Chapman compared his lawsuit to Edward Snowden. “I think I’m more controversial than Snowden,” Chapman said. He said no one was criminally prosecuted in Snowden's case, no one lost their jobs and no one was imprisoned over the government tapping Americans' wireless devices. " Nothing happened, if my lawsuit went forward, for all of these companies and defense contractors who have misrepresented their firm as a small business, there would be jail time and fines. We are talking about billions in criminal penalties and people going to prison.”
Chapman said he is going to appeal the decision soon. He also said he has additional plans on fighting the government.
"They said I don’t have the legal authority to challenge the way they report on things, but I do have the ability to challenge final rules. So, I am going to challenge every final rule the SBA has put out for the last decade."
Chapman said when he reviewed the final rules he found each rule reduces the volume of contracts that goes to legitimate small businesses and increases the volume that goes to big businesses and that is what he intends to challenge.

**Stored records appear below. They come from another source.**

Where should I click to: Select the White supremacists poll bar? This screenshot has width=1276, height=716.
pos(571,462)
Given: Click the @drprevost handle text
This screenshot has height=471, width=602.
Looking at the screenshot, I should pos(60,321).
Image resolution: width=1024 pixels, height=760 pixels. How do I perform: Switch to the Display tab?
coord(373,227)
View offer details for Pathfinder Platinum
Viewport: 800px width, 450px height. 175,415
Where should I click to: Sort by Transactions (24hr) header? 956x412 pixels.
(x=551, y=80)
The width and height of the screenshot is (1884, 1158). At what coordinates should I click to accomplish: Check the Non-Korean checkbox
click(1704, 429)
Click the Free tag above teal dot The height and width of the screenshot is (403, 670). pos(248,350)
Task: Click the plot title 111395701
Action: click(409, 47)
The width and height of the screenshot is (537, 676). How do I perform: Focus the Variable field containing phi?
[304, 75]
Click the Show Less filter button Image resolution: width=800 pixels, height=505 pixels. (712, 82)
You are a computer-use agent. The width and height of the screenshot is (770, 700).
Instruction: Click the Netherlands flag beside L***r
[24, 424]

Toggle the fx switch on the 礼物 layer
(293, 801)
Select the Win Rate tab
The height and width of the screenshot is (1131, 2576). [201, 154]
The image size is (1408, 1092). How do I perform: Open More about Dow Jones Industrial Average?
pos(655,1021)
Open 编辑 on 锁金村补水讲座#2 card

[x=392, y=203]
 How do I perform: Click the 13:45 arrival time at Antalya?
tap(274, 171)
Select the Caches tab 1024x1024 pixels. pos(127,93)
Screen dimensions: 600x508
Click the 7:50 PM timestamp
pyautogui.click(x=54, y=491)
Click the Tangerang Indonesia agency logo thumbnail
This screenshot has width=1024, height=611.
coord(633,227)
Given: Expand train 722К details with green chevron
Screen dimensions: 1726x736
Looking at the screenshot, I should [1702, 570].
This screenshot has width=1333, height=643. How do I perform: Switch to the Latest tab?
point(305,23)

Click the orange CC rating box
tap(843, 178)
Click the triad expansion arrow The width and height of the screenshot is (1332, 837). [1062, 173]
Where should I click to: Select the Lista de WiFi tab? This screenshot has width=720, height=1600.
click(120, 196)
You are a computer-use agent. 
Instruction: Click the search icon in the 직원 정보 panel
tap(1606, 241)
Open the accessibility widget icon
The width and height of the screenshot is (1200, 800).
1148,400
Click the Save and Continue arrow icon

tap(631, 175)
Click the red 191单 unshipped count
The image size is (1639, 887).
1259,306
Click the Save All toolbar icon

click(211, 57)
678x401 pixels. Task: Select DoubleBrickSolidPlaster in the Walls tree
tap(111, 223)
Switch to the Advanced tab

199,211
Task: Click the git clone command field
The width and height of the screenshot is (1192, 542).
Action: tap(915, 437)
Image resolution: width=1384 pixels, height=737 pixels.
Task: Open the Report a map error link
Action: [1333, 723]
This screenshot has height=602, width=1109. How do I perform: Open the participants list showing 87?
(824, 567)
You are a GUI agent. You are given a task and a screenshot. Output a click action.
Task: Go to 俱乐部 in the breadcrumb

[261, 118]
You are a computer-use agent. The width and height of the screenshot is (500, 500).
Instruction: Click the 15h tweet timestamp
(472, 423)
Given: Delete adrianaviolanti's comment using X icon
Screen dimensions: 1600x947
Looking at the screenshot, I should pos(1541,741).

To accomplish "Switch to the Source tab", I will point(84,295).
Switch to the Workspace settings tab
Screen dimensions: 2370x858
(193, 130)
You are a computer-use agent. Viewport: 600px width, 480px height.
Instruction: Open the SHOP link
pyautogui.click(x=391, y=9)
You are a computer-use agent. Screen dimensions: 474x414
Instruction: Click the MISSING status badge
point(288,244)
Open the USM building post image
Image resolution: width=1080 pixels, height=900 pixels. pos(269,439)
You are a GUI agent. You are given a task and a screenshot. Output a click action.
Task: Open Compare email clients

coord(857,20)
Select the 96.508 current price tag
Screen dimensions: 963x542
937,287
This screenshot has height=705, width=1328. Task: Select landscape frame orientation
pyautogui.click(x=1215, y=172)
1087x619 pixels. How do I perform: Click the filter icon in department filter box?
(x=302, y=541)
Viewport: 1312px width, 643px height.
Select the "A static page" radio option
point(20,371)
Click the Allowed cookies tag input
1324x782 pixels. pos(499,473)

“My lawyers tell me I’ve won over 100 legal battles against federal governments,” Chapman told the Northern California Record. “I started filing them around 1989. The government will tell you that I am a conspiracy nut and con man and nothing I say is true. But, you can’t win that many if you’re a conspiracy nut. What else would you expect them to say, though? Admit that I’m right?”
This story was updated on Nov. 6 with additional figures from the ABSL on how much it alleges the SBA awarded to small business.